> [Problem statement]: Across the entries below, how many lines contain the string "from"? Only the number is wanted.

> [Material supplied]:
# # #

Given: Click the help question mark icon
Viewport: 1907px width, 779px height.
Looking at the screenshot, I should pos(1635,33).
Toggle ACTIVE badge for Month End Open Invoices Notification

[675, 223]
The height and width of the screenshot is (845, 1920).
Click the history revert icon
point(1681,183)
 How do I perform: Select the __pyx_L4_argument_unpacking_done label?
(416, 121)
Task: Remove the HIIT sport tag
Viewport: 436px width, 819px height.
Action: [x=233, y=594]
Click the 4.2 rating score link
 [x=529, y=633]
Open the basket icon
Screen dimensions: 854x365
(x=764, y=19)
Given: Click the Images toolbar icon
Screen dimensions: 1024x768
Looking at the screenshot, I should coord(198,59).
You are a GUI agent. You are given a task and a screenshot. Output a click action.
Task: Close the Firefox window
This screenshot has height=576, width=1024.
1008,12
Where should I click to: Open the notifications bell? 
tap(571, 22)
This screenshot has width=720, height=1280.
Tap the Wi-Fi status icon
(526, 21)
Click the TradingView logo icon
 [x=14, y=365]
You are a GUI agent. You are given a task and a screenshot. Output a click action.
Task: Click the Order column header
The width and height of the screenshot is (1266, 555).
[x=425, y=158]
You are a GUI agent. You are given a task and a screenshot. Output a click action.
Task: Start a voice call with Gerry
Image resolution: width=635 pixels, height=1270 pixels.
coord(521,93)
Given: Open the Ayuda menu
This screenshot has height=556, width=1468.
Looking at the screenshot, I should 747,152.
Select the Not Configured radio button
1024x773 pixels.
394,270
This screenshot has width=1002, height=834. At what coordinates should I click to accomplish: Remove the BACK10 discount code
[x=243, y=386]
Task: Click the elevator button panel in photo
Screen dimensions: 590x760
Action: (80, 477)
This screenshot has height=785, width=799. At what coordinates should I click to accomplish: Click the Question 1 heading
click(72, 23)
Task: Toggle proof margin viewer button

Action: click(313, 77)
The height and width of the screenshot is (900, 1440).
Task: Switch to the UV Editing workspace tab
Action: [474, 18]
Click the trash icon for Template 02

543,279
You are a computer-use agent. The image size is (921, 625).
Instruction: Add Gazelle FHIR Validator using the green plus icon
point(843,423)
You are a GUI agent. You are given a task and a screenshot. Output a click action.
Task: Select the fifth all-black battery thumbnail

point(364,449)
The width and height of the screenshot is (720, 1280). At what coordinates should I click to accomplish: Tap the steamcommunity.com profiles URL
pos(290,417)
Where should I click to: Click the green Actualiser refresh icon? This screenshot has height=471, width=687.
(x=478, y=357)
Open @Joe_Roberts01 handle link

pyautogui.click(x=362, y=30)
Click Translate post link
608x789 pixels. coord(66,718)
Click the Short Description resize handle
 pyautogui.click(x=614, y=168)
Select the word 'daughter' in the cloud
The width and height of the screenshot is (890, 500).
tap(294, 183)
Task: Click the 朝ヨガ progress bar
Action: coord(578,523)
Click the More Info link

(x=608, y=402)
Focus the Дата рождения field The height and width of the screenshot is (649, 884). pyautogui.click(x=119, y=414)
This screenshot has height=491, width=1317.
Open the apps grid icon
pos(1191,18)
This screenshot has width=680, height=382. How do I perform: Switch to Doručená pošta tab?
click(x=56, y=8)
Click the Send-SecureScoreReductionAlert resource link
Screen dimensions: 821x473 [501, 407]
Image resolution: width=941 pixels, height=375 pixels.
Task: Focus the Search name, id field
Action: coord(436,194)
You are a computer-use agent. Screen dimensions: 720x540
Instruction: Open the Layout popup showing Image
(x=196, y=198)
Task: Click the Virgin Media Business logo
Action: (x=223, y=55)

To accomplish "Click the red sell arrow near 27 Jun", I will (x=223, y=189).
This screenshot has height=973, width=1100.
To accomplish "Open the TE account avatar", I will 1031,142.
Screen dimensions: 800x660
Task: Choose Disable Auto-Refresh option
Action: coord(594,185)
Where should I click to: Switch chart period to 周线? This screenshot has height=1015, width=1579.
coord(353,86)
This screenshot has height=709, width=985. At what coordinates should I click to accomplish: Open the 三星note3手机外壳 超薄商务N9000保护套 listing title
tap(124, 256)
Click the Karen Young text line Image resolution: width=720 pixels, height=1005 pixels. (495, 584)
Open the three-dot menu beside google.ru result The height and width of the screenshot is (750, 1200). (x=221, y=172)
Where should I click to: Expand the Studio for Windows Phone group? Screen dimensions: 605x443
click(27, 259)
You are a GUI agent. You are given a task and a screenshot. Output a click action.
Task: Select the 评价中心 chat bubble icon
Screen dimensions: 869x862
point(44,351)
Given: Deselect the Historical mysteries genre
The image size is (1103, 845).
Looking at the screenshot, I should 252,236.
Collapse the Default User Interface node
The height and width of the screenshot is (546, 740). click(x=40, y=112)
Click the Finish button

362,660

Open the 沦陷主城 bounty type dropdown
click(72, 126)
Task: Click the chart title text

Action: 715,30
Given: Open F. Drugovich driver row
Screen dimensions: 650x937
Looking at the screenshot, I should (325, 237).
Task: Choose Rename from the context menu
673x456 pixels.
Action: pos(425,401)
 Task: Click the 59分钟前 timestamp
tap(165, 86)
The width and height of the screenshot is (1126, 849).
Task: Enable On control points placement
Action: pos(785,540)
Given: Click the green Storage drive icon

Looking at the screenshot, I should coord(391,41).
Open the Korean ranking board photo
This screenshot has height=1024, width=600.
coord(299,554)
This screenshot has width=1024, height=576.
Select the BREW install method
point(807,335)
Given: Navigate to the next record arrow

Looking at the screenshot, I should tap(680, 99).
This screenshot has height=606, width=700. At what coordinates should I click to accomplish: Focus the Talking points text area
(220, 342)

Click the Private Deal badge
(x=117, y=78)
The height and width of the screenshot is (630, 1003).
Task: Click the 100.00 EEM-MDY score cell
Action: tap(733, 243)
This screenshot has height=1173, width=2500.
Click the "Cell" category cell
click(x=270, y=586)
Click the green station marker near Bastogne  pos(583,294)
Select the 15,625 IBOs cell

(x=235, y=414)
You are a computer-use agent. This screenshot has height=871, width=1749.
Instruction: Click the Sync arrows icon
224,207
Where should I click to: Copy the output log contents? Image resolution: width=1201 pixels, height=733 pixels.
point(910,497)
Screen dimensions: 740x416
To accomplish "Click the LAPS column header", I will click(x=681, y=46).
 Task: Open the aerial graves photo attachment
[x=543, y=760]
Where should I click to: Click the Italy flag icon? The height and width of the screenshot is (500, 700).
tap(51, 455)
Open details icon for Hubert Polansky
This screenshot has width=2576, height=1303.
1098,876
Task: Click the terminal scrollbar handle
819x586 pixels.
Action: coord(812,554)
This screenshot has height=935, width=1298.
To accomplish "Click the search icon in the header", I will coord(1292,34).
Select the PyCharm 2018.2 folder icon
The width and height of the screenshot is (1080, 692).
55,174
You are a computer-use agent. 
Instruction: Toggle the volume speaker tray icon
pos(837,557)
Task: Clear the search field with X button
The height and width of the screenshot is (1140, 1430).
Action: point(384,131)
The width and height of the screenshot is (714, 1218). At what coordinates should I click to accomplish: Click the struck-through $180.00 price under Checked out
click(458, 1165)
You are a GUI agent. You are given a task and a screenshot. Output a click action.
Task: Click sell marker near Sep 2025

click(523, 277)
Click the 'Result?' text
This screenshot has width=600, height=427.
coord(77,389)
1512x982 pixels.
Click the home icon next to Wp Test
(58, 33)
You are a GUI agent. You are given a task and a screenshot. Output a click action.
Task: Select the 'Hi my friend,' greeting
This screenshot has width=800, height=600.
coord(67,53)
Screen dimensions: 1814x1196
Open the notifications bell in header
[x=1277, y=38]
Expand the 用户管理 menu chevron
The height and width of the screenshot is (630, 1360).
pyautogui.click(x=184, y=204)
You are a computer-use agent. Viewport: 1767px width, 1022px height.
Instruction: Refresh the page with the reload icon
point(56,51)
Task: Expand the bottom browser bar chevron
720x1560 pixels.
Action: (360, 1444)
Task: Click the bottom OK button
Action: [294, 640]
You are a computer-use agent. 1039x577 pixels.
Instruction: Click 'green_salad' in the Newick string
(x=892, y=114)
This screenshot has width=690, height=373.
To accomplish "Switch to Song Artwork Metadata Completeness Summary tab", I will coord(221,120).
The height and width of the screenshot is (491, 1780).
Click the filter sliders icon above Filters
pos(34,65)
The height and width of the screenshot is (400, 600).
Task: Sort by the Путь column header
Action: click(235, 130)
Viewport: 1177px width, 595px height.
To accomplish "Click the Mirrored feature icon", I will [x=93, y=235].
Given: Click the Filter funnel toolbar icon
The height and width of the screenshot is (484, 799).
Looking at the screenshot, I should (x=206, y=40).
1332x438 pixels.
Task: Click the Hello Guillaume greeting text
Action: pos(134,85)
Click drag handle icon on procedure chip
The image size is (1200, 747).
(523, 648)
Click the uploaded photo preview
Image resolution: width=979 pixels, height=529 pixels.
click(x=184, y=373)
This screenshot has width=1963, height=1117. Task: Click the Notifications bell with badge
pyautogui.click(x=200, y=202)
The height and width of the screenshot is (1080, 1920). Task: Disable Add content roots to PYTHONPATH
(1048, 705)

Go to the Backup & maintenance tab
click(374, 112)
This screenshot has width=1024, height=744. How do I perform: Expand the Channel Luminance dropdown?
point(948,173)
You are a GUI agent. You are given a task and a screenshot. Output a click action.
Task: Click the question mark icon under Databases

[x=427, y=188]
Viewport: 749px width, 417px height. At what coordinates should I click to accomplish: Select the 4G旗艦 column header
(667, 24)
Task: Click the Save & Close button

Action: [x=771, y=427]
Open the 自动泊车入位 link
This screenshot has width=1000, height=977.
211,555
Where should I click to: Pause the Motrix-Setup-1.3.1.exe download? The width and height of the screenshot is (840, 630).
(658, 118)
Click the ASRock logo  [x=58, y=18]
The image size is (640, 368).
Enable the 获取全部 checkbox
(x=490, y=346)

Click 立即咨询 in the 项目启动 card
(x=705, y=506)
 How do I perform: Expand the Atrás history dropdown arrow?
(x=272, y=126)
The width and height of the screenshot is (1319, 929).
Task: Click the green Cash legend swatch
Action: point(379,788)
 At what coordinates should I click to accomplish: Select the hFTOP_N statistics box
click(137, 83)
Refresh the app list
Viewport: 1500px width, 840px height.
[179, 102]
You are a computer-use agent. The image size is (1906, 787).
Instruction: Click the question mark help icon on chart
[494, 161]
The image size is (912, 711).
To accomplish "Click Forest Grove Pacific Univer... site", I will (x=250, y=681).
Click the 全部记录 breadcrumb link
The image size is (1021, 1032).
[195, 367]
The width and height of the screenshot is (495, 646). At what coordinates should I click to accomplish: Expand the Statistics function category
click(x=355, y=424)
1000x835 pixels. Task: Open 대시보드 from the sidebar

# # #

> [Response]: 2